* [Data section]:
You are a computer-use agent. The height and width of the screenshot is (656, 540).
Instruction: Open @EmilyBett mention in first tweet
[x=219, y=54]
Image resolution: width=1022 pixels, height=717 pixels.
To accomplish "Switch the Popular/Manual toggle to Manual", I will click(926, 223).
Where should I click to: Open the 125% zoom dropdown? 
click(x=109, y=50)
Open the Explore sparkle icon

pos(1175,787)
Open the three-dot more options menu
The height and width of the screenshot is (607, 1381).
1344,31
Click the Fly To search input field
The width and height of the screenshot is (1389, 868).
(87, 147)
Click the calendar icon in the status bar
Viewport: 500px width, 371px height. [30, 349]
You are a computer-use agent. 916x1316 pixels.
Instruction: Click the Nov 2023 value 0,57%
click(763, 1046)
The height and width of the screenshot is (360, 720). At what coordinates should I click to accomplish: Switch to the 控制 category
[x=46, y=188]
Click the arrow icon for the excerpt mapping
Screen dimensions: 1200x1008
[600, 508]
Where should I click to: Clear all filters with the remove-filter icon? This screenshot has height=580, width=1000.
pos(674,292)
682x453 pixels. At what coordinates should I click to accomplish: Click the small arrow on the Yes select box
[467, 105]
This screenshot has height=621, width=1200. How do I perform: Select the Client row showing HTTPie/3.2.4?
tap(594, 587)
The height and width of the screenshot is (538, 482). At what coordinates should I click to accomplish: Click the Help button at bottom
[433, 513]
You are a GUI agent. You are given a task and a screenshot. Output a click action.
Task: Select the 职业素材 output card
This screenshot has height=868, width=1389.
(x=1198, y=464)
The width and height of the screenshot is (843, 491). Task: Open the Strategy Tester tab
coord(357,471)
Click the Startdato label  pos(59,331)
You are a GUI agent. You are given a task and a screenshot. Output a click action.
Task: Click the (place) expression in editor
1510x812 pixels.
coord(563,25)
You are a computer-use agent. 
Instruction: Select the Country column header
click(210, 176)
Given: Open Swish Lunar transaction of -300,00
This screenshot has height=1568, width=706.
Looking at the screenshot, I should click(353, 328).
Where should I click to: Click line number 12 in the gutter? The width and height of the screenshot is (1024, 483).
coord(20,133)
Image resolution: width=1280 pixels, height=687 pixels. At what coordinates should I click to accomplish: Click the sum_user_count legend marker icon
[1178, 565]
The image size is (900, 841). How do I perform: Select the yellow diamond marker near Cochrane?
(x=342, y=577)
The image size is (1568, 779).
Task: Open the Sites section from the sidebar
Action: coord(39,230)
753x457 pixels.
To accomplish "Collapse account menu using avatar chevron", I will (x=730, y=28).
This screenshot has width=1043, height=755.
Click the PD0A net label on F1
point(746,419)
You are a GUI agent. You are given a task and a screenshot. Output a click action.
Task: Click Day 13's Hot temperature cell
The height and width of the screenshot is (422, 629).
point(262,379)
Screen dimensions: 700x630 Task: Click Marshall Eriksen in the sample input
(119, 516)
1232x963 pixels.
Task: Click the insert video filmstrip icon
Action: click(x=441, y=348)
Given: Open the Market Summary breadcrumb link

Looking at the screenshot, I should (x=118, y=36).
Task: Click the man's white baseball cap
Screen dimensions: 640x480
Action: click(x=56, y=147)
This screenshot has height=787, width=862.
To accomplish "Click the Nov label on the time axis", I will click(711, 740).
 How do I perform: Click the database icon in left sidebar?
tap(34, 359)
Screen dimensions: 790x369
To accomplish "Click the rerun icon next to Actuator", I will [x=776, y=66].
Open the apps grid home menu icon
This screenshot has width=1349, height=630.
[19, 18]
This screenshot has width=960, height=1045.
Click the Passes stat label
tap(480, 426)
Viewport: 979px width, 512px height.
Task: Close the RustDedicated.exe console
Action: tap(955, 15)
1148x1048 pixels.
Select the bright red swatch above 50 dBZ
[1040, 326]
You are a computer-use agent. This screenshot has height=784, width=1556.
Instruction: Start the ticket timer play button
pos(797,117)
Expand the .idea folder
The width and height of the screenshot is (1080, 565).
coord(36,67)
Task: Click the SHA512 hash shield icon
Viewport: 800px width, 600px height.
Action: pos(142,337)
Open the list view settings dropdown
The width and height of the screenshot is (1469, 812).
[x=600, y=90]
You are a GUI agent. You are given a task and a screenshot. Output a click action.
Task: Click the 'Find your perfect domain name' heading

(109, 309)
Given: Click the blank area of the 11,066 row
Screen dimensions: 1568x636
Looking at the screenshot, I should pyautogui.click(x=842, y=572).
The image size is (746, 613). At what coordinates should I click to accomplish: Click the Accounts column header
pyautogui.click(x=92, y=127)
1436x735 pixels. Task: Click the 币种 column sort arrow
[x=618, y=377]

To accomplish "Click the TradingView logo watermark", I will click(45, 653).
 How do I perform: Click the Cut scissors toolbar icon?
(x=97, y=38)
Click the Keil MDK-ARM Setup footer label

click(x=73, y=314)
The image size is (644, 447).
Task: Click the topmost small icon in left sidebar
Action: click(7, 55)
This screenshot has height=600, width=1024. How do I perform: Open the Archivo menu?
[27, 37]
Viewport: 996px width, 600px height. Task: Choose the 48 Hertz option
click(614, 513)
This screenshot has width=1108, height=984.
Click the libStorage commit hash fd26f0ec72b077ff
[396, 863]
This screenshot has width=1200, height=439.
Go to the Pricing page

* [What is expected]:
Within the material above, extract exactly the lines that start at the line containing "Task: Select the 职业素材 output card" and stop after the line containing "Screen dimensions: 790x369", and only those.

* [Exercise answer]:
Task: Select the 职业素材 output card
This screenshot has height=868, width=1389.
(x=1198, y=464)
The width and height of the screenshot is (843, 491). Task: Open the Strategy Tester tab
coord(357,471)
Click the Startdato label  pos(59,331)
You are a GUI agent. You are given a task and a screenshot. Output a click action.
Task: Click the (place) expression in editor
1510x812 pixels.
coord(563,25)
You are a computer-use agent. 
Instruction: Select the Country column header
click(210, 176)
Given: Open Swish Lunar transaction of -300,00
This screenshot has height=1568, width=706.
Looking at the screenshot, I should click(353, 328).
Where should I click to: Click line number 12 in the gutter? The width and height of the screenshot is (1024, 483).
coord(20,133)
Image resolution: width=1280 pixels, height=687 pixels. At what coordinates should I click to accomplish: Click the sum_user_count legend marker icon
[1178, 565]
The image size is (900, 841). How do I perform: Select the yellow diamond marker near Cochrane?
(x=342, y=577)
The image size is (1568, 779).
Task: Open the Sites section from the sidebar
Action: coord(39,230)
753x457 pixels.
To accomplish "Collapse account menu using avatar chevron", I will (x=730, y=28).
This screenshot has width=1043, height=755.
Click the PD0A net label on F1
point(746,419)
You are a GUI agent. You are given a task and a screenshot. Output a click action.
Task: Click Day 13's Hot temperature cell
The height and width of the screenshot is (422, 629).
point(262,379)
Screen dimensions: 700x630 Task: Click Marshall Eriksen in the sample input
(119, 516)
1232x963 pixels.
Task: Click the insert video filmstrip icon
Action: click(x=441, y=348)
Given: Open the Market Summary breadcrumb link

Looking at the screenshot, I should (x=118, y=36).
Task: Click the man's white baseball cap
Screen dimensions: 640x480
Action: click(x=56, y=147)
This screenshot has height=787, width=862.
To accomplish "Click the Nov label on the time axis", I will click(711, 740).
 How do I perform: Click the database icon in left sidebar?
tap(34, 359)
Screen dimensions: 790x369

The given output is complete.